HPLC-Electrospray Tandem Mass Spectrometry for Rapid Determination of Dihydropyrimidine Dehydrogenase Activity

Emma Children’s Hospital and Department of Clinical Chemistry, Academic Medical Center, University of Amsterdam, Amsterdam, The Netherlands;

^aaddress correspondence to this author at: Academic Medical Center, Laboratory Genetic Metabolic Diseases, F0-224, Meibergdreef 9, 1105 AZ Amsterdam, The Netherlands; fax: 31-206962596, e-mail a.b.vanKuilenburg{at}amc.uva.nl)

Abstract

Background: Patients with a partial dihydropyrimidine dehydrogenase (DPD) deficiency have an increased risk of developing severe 5-fluorouracil–associated toxicity. We developed a rapid and specific method to measure the DPD activity in peripheral blood mononuclear cells using HPLC tandem-mass spectrometry (HPLC-MS/MS).

Methods: The activity of DPD was measured with thymine as the substrate, followed by reversed-phase HPLC combined with electrospray ionization MS/MS and detection of the product dihydrothymine with multiple-reaction monitoring. Stable-isotope labeled dihydrothymine was used as the internal standard.

Results: Dihydrothymine was measured within an analytical run of 10 min, with a lower limit of quantification of 54 µg/L (0.4 µmol/L). The intraassay and interassay variations of the DPD activity assay were both <7%. A linear correlation (R² = 0.980; P <0.001) was observed between the HPLC-MS/MS data and those obtained with a reference method using radiolabeled thymine. There were no systematic differences between the 2 methods, and both methods yielded similar results.

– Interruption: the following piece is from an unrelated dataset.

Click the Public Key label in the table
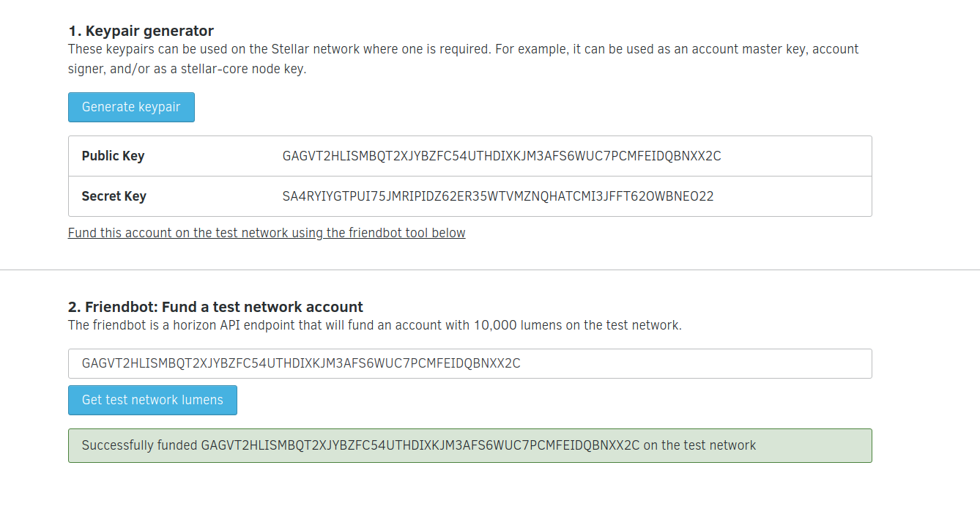Screen dimensions: 980x520 (x=113, y=156)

Conclusion: The analysis of the DPD activity with HPLC-MS/MS is rapid, accurate, and sufficiently sensitive to be used as a screening method for patients with a DPD deficiency.

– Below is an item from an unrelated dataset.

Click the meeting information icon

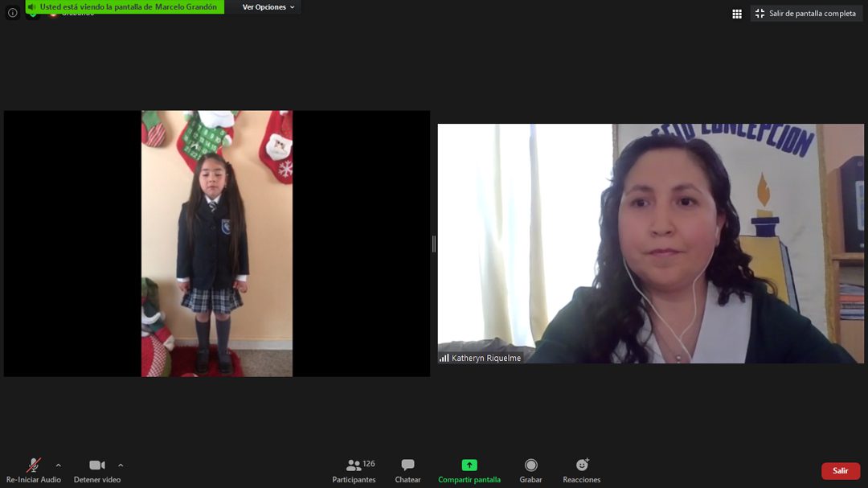tap(12, 13)
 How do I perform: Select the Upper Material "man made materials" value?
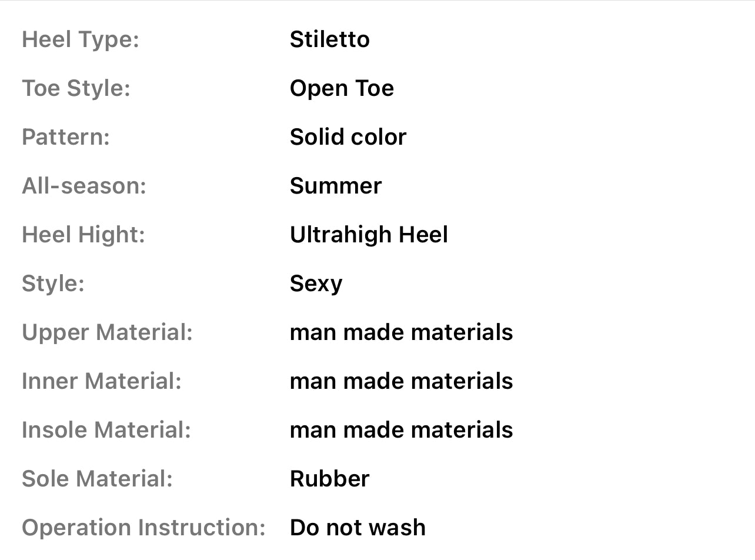click(x=401, y=333)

5-Fluorouracil (5FU) and the oral prodrug capecitabine (Xeloda®) are 2 of the most frequently prescribed chemotherapeutic drugs for the treatment of patients with cancers of the gastrointestinal tract, breast, and head and neck. To exert its cytotoxicity, 5FU must first be metabolized to the nucleotide level. Although the cytotoxic effects of 5FU are probably directly mediated via the anabolic pathways, the catabolic route plays an important role because >80% of the administered 5FU is catabolized by dihydropyrimidine dehydrogenase (DPD). There is overwhelming evidence that patients with a deficiency of DPD are at risk of developing severe, and sometimes lethal, toxicity after the administration of 5FU (1)(2)(3). The importance of a DPD deficiency in the etiology of unexpected severe 5FU toxicity has been demonstrated by the fact that in 39%–61% of the cases, decreased DPD activity was detected in peripheral blood mononuclear cells (PBMC) (1)(2)(3). This phenomenon, that a DPD deficiency is the major determinant of severe 5FU-associated toxicity, offers a unique possibility for prescreening. There are currently a number of procedures to test for the presence of a DPD deficiency, including the assessment of the DPD activity in PBMC (4)(5)(6)(7). The most sensitive assays are those in which radiolabeled thymine or 5FU is used (5)(6)(7). However, the use of radiolabeled substrates has hampered the implementation of these assays in clinical laboratories. HPLC-tandem mass spectrometry (HPLC-MS/MS) is becoming more commonly used in laboratories performing routine screening. Therefore, we have developed a rapid and accurate DPD assay that uses nonradiolabeled thymine followed by quantification of dihydrothymine (DHT) with HPLC-MS/MS (see Fig. 1 in the Data Supplement that accompanies the online version of this technical brief at http://www.clinchem.org/content/vol53/issue3).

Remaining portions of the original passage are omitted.